Gulia Gurevich, current DMA Violin Performance major — in her own words: “The last several months have been heavily dedicated to efforts to raise finances for Ukraine War victims relief. I have co-organized series of concerts,by joining in with Unicef and with the help of wonderful community musicians from Ventura County and Santa Barbara area (including UCSB’s own Qiele Guo, Alvise Pascucci and Lucia Nunez), who kindly volunteered their time and talents- we were able to raise $12,000 so far to help the humanitarian aid efforts for children affected.”

This July, Gulia is invited to join members of San Diego Symphony and several other San Diego musicians for a chamber music program of Ukrainian composers, as part of their Concert for Ukraine in Del Mar. The proceeds will go to the only professional Youth Orchestra in Ukraine, an ensemble of about 60 people ages 18-25 (about half of them men) that are presently stranded in Poland and on a perpetual “concert tour” in the safety of Penderecki Center and other venues in Poland.

“That project is now leading me to another that is indirectly related to my own violin playing, but is very meaningful and important to me.
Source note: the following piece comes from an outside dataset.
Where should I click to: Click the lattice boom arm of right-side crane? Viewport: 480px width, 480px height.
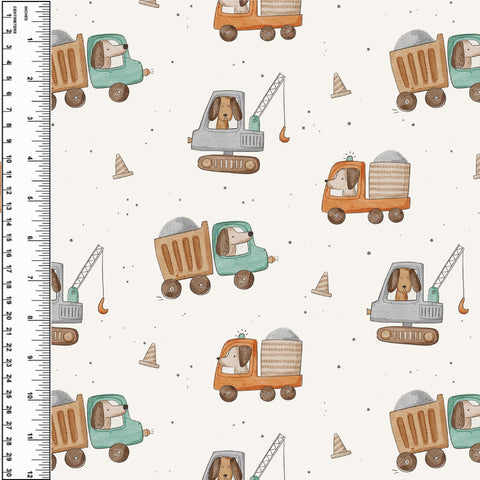click(x=448, y=267)
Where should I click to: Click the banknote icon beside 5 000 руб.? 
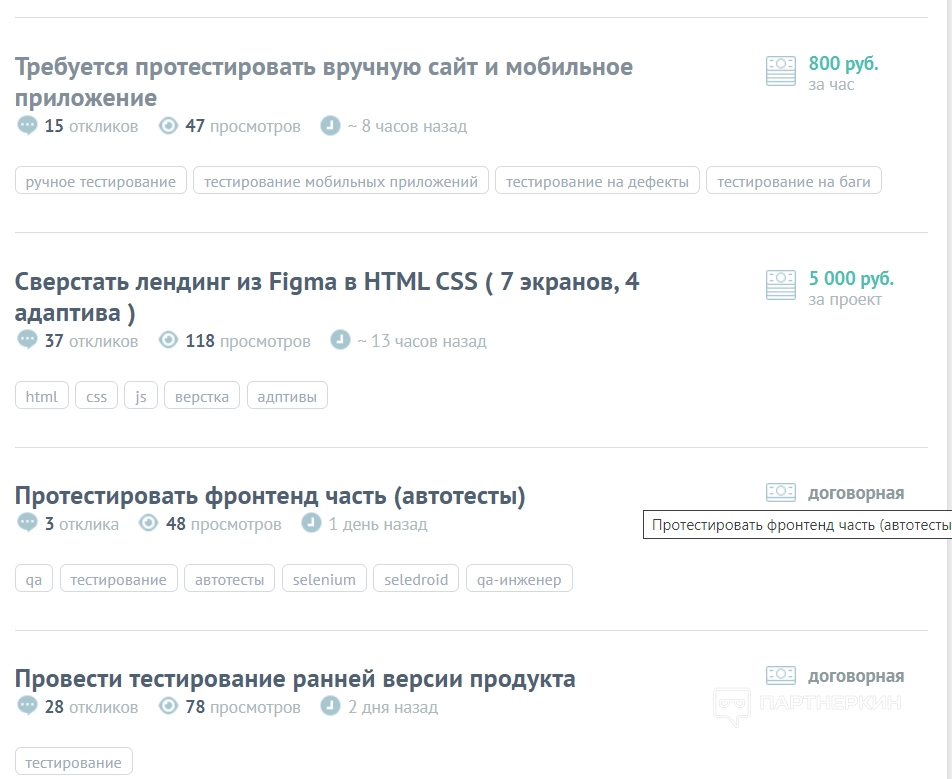coord(781,285)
I have developed an idea for a documentary feature that will shed light on the experience of the above mentioned Youth Orchestra, will include some daily rehearsals, interviews, personal stories of the members and bring to light their personal perspective of going through war and making music and having to tour to survive. My film colleagues and friends will travel to Krakow to Penderecki Center to film, I hope for the documentary to be in production this summer. I have also been invited to come back to Northern Arizona University for two more upcoming residencies, in September and in February, to be a part of the premiere new music group, Ensemble Flageolet, led by Paul Hostetter.”